Aku pun menceritakan semuanya. Tentang kata-kata mamaku sore tadi. Tentang apa yang membuat aku takut dan apa yang ingin aku pecahkan bersamanya. Lalu jawaban yang tak terduga aku dengar dari mulutnya. Kenapa tidak dicoba? Jika tidak dicoba, kita tidak akan tahu hasilnya. Dia memberi janji padaku, bahwa kapan pun aku siap, dia akan datang bersamaku ke hadapan orang tuaku. Sangat pemberani dan jantan. Pria idamanku yang begitu sempurna.
Malam itu berjalan dengan indah. Paginya aku terbangun cukup siang karena libur. Aku melihat pesan-pesan dari Heri yang mengaku rindu padaku. Dia benar-benar laki-laki perindu. Aku pun mencoba sekali-sekali mengabaikannya. Nanti aku akan langsung memberi kejutan dengan datang ke rumahnya. Sekarang aku mau makan dan mandi dulu.
Usai makan dan mandi, dengan cepat aku memakai pakaian rapi dan wangi. Tak lupa sedikit memberi hiasan pada wajah ku agar terlihat mempesona.

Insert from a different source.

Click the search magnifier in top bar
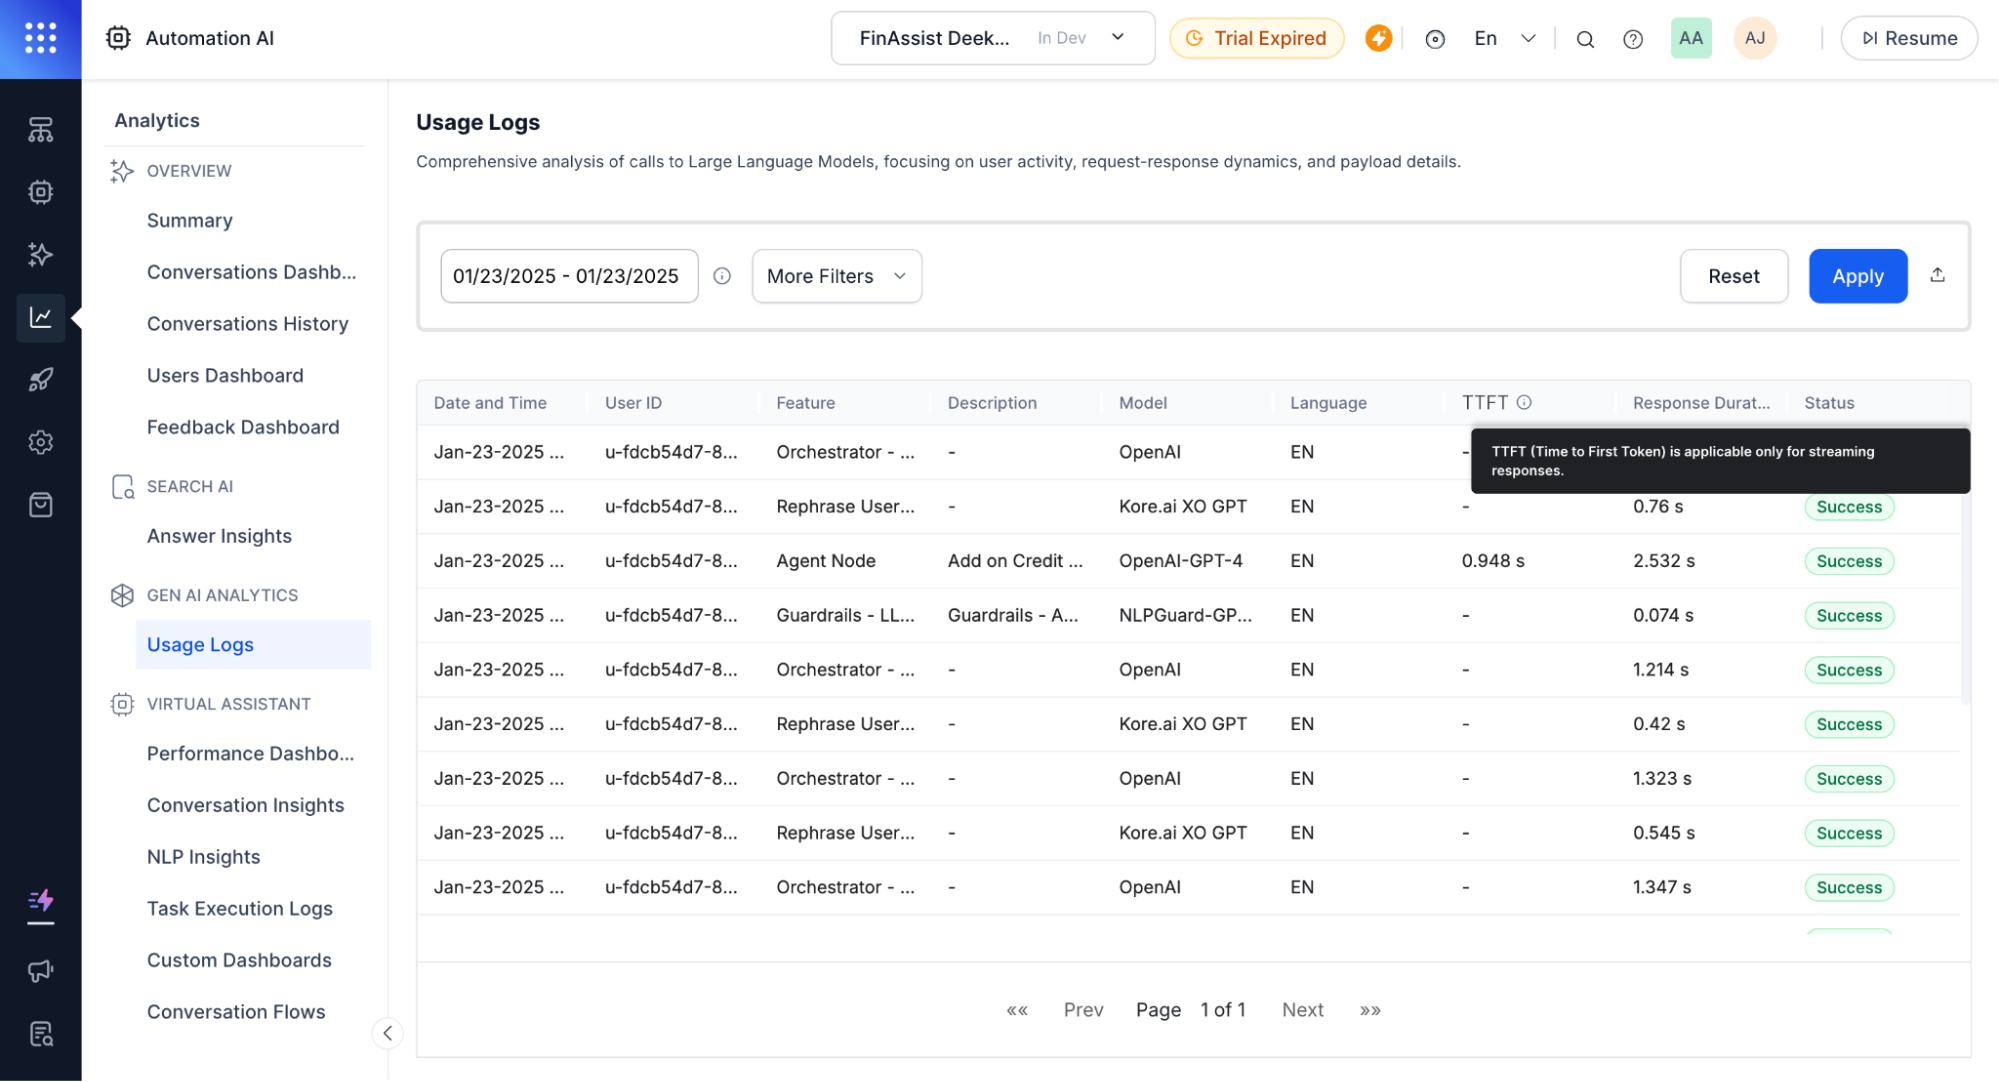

Aku ingin membuat pangeran ku yang sedang ngambek di sana langsung sumringah ketika melihatku tiba-tiba datang ke rumahnya. Kemeja biru langit yang ku balut dengan sweter wol berwarna putih terang. Wajah cerah, mata tajam dan bibir merah, siapa yang tahan dengan penampilanku yang seperti ini?
Aku pun cepat-cepat mengambil kesempatan untuk keluar karena kalau dilihat sama mama atau adikku, mereka pasti heboh. Nanti malah disuruh bawa pacar ke rumah lagi. Tapi,,
Ten not.. Suara bel berbunyi saat aku hendak keluar. Aku yang memang sudah berdiri di depan gerbang pun membukakan pintu untuknya. Seorang pria yang tinggi, dengan pakaian serba hitam sedang berdiri memegang kopernya. Mobilnya mewahnya, terparkir di depan gerbang.
“Sandi!” katanya dan memelukku. Aku,, aku hanya menerimanya. Pelukan itu hanya bisa aku terima. Aku juga sudah lama merindukannya, tapi aku masih sulit menerima kenyataan bahwa dia sudah kembali.
“Kamu apa kabar? Mama mana?”
“Kak Fendi?” ucap seseorang dengan nada gembira. Bukan suara ku. Itu Putri. Dan di belakangnya mamaku masih berdiri mematung. Dia terkejut? Ya, kami terkejut. Kak Fendi tiba-tiba pulang tanpa pemberitahuan.